----- Raw data -----

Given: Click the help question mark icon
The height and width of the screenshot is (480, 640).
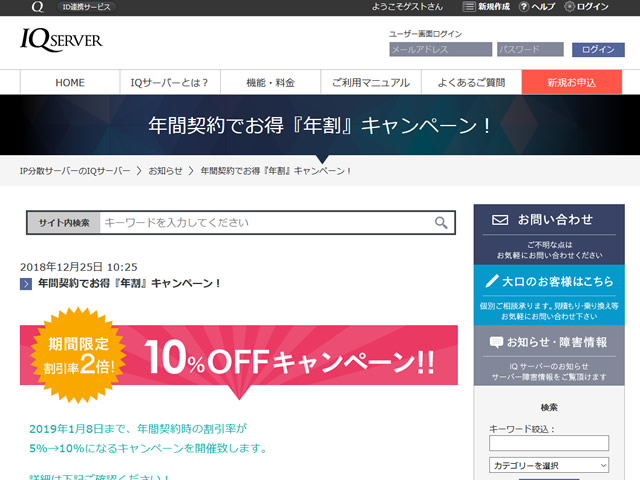Looking at the screenshot, I should click(523, 6).
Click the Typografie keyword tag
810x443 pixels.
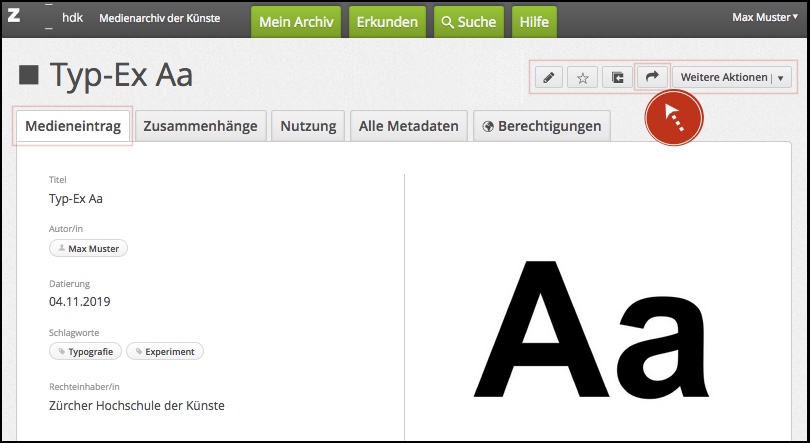[x=86, y=351]
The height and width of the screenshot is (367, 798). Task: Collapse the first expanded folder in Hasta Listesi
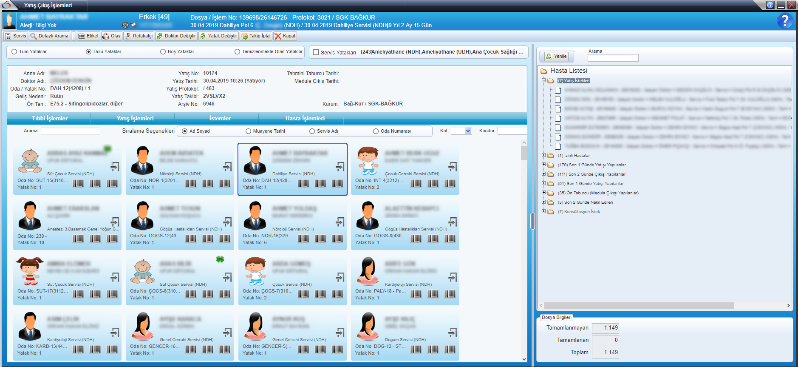544,80
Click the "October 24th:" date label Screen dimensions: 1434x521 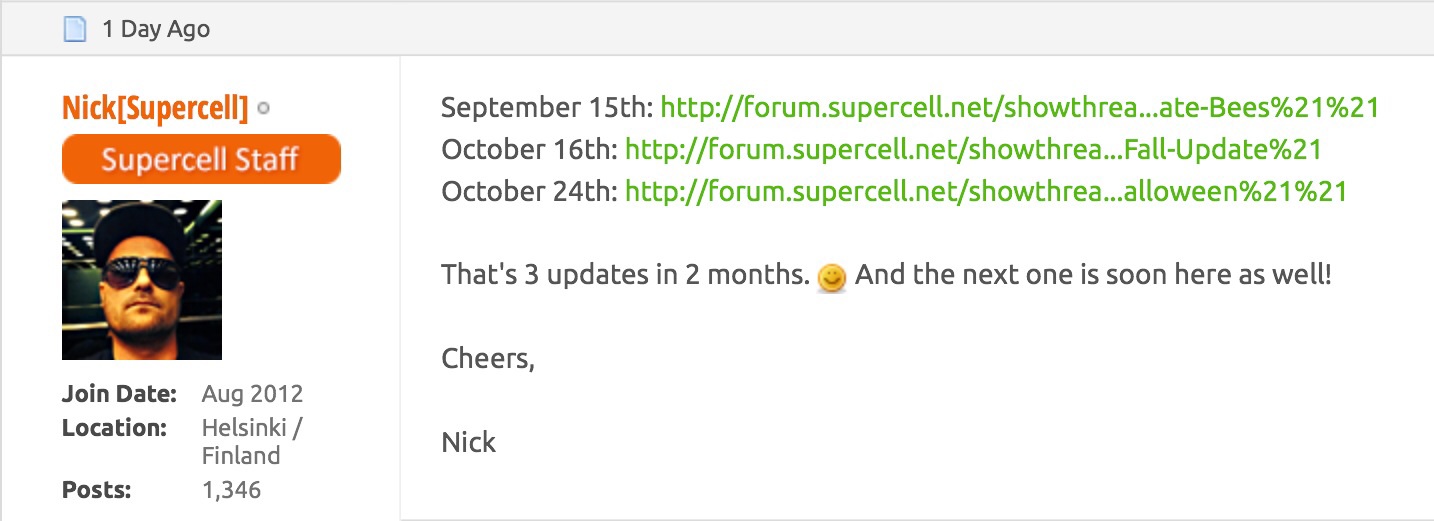[529, 191]

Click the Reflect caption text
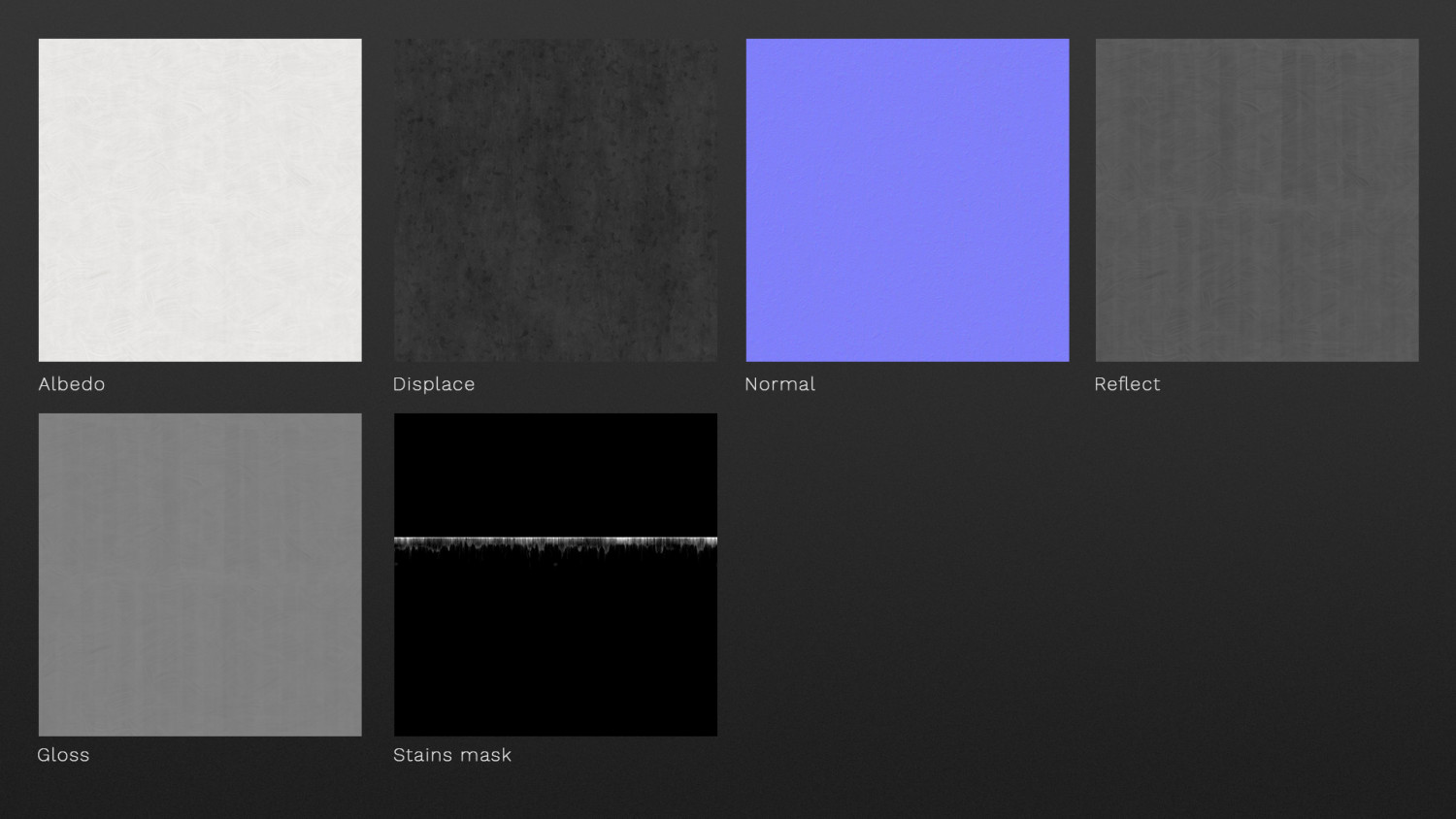click(1127, 384)
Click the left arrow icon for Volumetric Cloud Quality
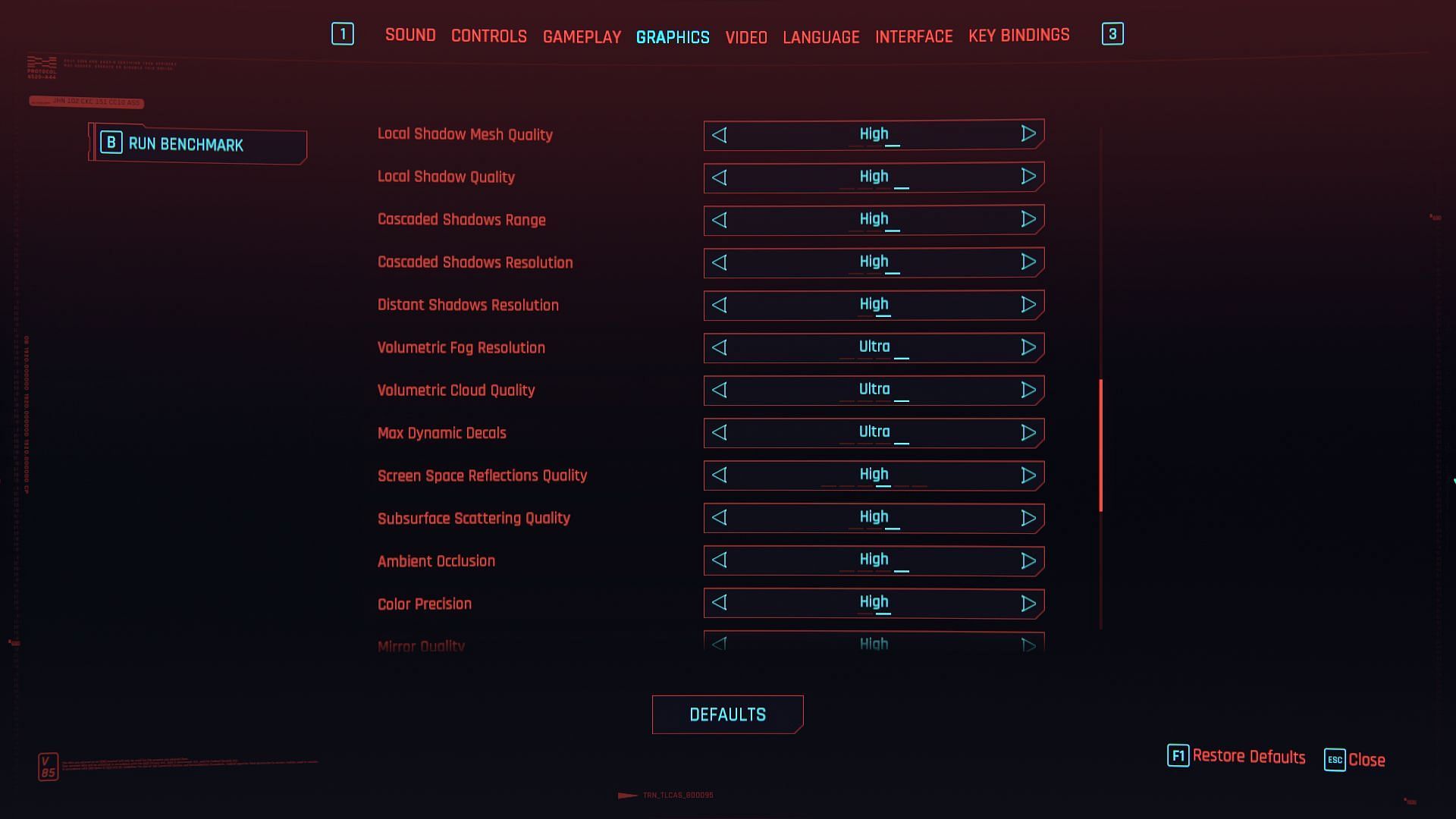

-----

■ Exercise
Starting from the records above, filter out all lines except those containing the word "icon".

■ The answer
Given: Click the help question mark icon
Click the left arrow icon for Volumetric Cloud Quality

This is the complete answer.